In Edgar Allen Poe's famous short story, "The Pit and The Pendulum," the narrator imagines breaking free and stopping the steel "crescent" as it lowers inexorably toward his breast: "I would have seized and attempted to arrest the pendulum. I might as well have attempted to arrest an avalanche!" Those of us in the higher education online marketplace have seen the "for-profits" a bit similarly, as though they had created so much momentum that there was simply no way to stop their progress. Then 2012 came. Online giants like The Apollo Group (even their name exudes dominance) watched their stock price tumble from over $58 per share to about $19. New enrollment at their largest subsidiary, University of Phoenix, dropped 15 percent, as they cut 800 jobs, closing 25 "campuses." Others, like DeVry, had similar challenges, with their stock price cut in half and enrollment in the business, technology and management school segment falling 9.4 percent over the year.
With the economy slogging through a protracted malaise, consumers are beginning to scrutinize their online education options like never before, signaling the start of an industry correction that will lead more prospective students to demand higher quality from their online investment. Research shows that when students are considering a non-profit college or university they generally consider a number of schools before choosing. When it comes to for-profit universities, more than 50 percent look at only one schoolbefore enrolling. These students were looking for convenience over quality, and the for-profits had a customer-first business philosophy that smashed through the ivory tower's seemingly impenetrable fortress of reputation-driven enrollment.
But the rush to online education swung the pendulum too fast and too far, and it now has begun to swing back toward quality. The Obama Administration has tried to help prospective students be more wary, as they target what they have called the "abuses" at for-profit institutions that graduate too few and leave students with huge debts and few job prospects. The DOE and others realize that these schools spend more money on marketing (22 percent) than instruction (17 percent), and have begun to question the real value of the education they offer. While University of Phoenix and other online providers argue that they have granted educational access to thousands who would otherwise not be in college, more and more students are demanding objective quality measures from their online schools.

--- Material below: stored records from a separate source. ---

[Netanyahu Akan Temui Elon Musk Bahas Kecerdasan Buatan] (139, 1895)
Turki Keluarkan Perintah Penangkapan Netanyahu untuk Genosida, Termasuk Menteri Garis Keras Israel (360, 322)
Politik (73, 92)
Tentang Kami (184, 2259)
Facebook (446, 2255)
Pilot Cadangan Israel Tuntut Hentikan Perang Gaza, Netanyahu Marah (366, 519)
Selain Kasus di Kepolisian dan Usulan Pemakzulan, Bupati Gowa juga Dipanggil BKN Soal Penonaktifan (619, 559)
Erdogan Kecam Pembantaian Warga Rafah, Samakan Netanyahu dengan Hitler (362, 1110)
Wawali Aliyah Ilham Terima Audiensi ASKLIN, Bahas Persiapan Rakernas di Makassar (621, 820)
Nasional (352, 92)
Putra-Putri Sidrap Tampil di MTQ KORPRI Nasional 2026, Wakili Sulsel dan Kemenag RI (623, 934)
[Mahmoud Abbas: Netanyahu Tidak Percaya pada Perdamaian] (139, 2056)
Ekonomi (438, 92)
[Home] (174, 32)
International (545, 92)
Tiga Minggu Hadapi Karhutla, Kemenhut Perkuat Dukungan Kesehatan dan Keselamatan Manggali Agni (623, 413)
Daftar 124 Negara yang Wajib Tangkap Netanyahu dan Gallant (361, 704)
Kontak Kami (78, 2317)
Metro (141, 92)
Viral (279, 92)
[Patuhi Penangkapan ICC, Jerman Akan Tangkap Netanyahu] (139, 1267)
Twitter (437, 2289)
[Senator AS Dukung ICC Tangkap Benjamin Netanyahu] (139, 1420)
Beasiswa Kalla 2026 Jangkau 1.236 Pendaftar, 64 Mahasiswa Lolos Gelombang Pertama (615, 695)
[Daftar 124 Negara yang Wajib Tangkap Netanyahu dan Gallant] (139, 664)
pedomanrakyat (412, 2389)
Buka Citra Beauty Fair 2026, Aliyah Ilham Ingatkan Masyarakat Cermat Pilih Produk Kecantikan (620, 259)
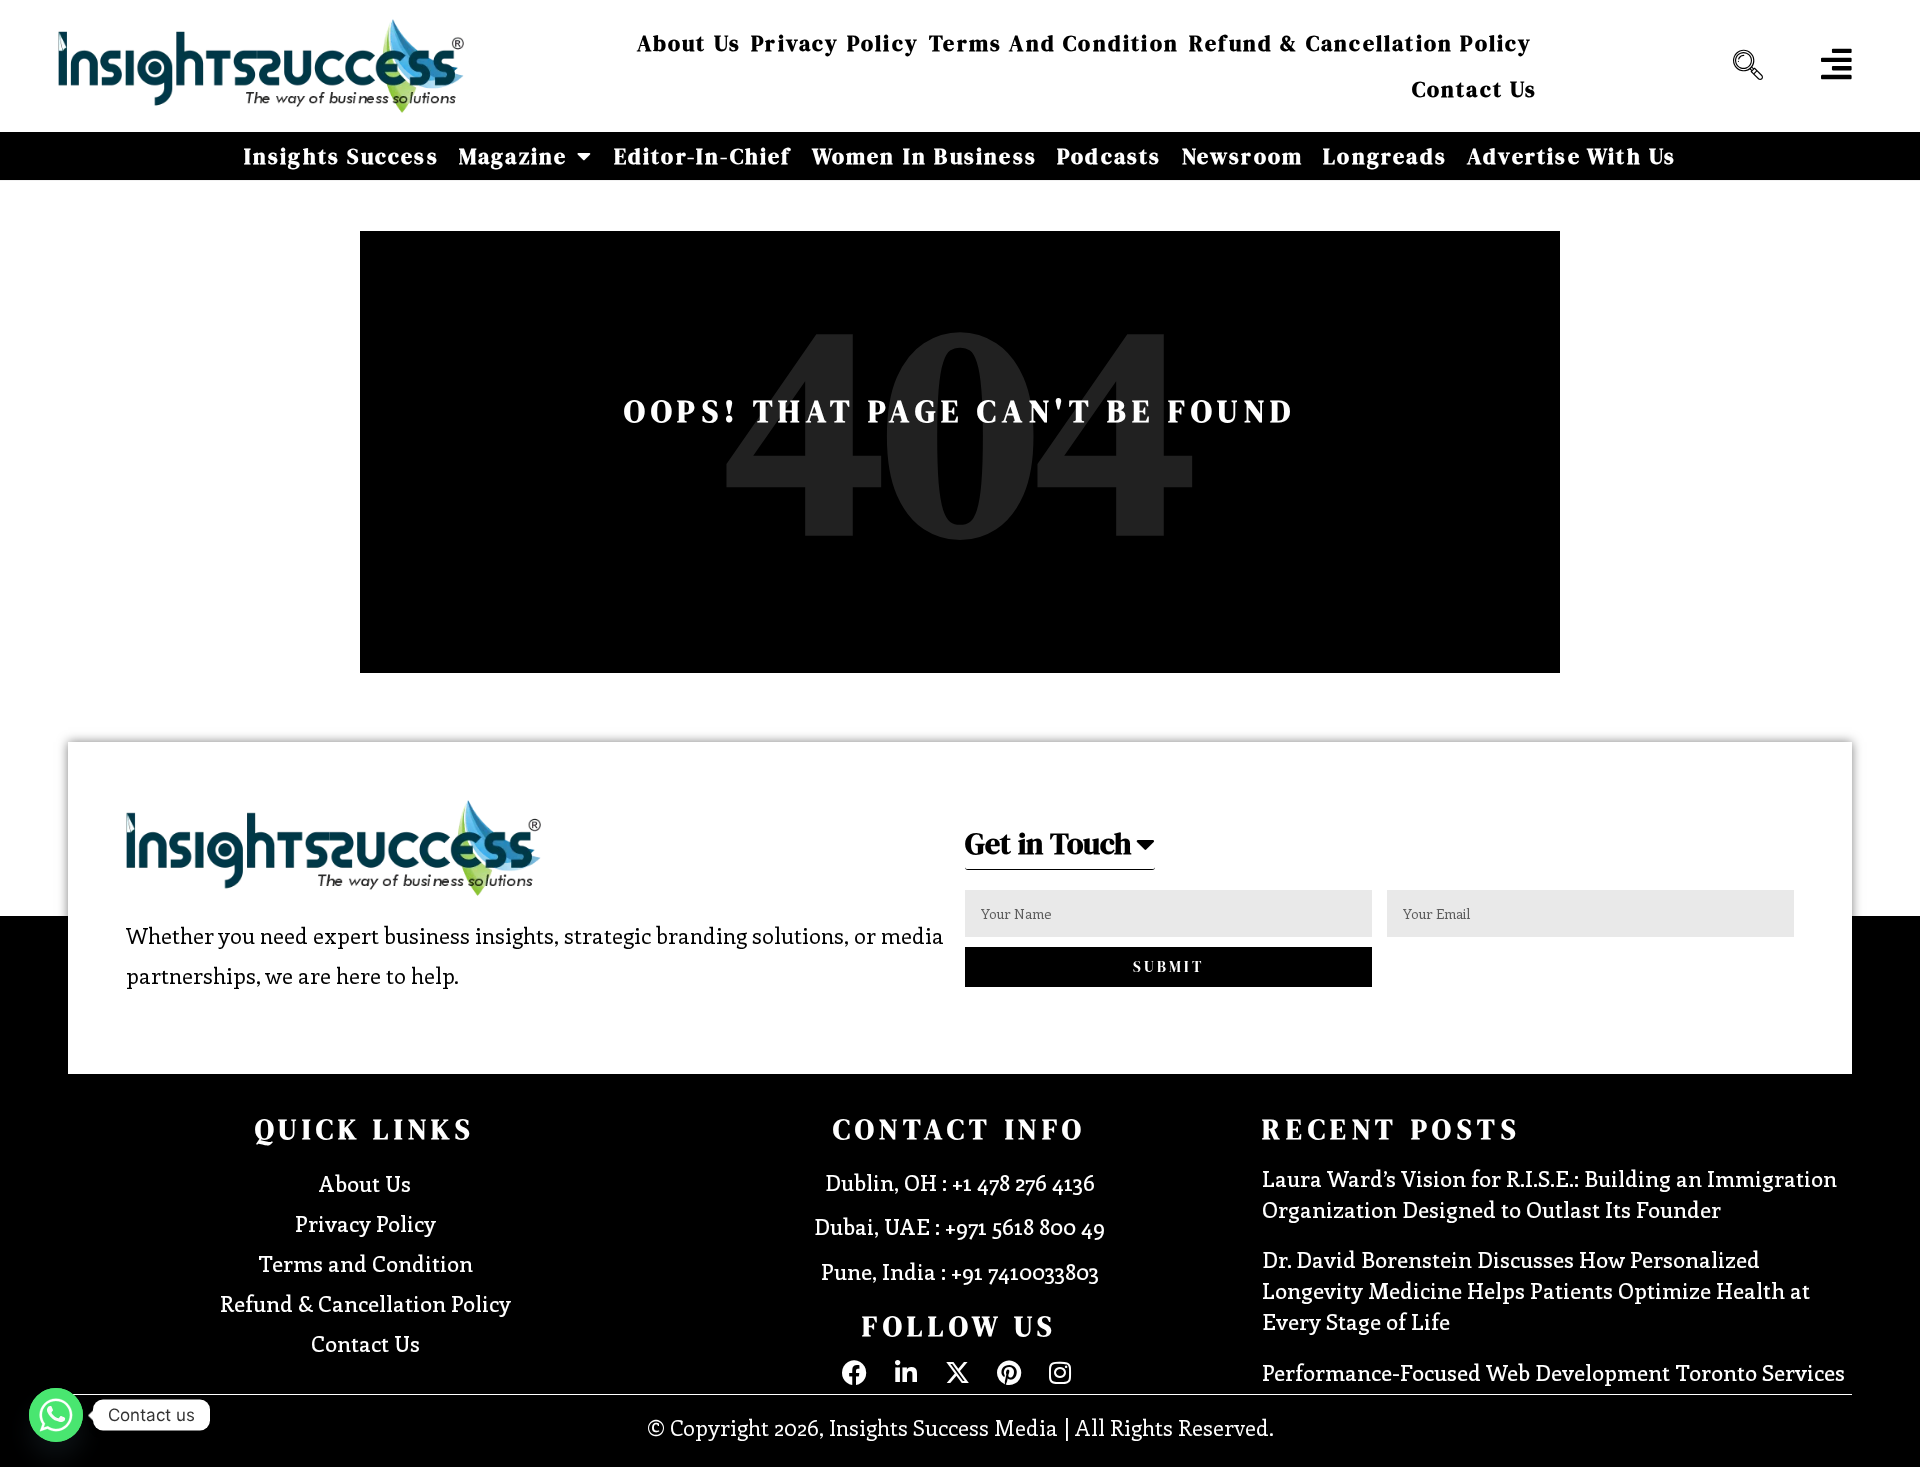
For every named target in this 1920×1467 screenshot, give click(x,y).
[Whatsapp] (56, 1415)
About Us (689, 43)
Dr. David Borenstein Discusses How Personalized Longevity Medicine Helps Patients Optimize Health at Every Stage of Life (1536, 1290)
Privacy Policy (835, 43)
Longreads (1385, 156)
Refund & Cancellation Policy (1361, 43)
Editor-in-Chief (703, 156)
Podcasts (1109, 156)
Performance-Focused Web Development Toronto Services (1553, 1372)
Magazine (513, 156)
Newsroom (1243, 156)
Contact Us (1475, 89)
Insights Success (341, 156)
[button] (1743, 66)
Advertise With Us (1571, 156)
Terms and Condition (1054, 43)
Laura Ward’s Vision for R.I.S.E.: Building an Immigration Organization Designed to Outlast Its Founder (1549, 1193)
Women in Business (924, 156)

Because online universities are still fairly new (it wasn't until 1993 that the first accredited online university, Jones International University, opened), prospective students have to work hard to find resources to help them evaluate the quality of programs. US News and World Report, long considered the gold standard for quality college choices, has responded to increased interest in online education and recently published their second evaluation of online universities. US News used three criteria to establish quality. Student engagement, which measured student interaction with faculty and students and a rewarding learning environment, was weighted 50 percent. Faculty credentials and training, weighted at 25 percent, tracked data to ensure that the institution "hired instructors with academic credentials one would expect from a reputable college or university, and have the resources to train these instructors on how to teach distance learners." Lastly, student services and technology (weighted at 25 percent), rated "diverse online learning technologies" and "a strong support structure that provides career guidance, academic assistance, and financial aid resources commensurate with quality campus-based programs."
Another quality measure of online education is "Quality Matters" (QM) a "faculty-centered, peer review process that is designed to certify the quality of online and blended courses." QM was developed at the University of Maryland, and uses 40 categories to help ensure that best practices for online education are used in course development and implementation. Some schools are using QM to "certify" their online courses, though it is not yet clear that the general public sees the value of this new validation. Blackboard, the largest learning management system provider in America, recently announced a partnership with QM, designed to "offer clients a complete solution to their consulting needs for quality online courses to improve the online education experience."
As the world of online education seeks legitimacy in the days ahead, they will need to find convince naysayers from without and within. A recent survey revealed that 72 percent of professors who have taught Massive Open Online Courses (MOOCs) don't believe that students should get official college credit, even if they did well in the class.
More importantly, these are the professors who voluntarily took time to teach online courses, which means the actual number of professors who discount the quality of MOOCs is probably much higher. The survey reveals that online programs will need to stay focused on quality, and help the general public and employers better understand what makes for a superior online experience. The sound of the online pendulum swinging back to quality is surely a sweet sound for some schools and a haunting one for others.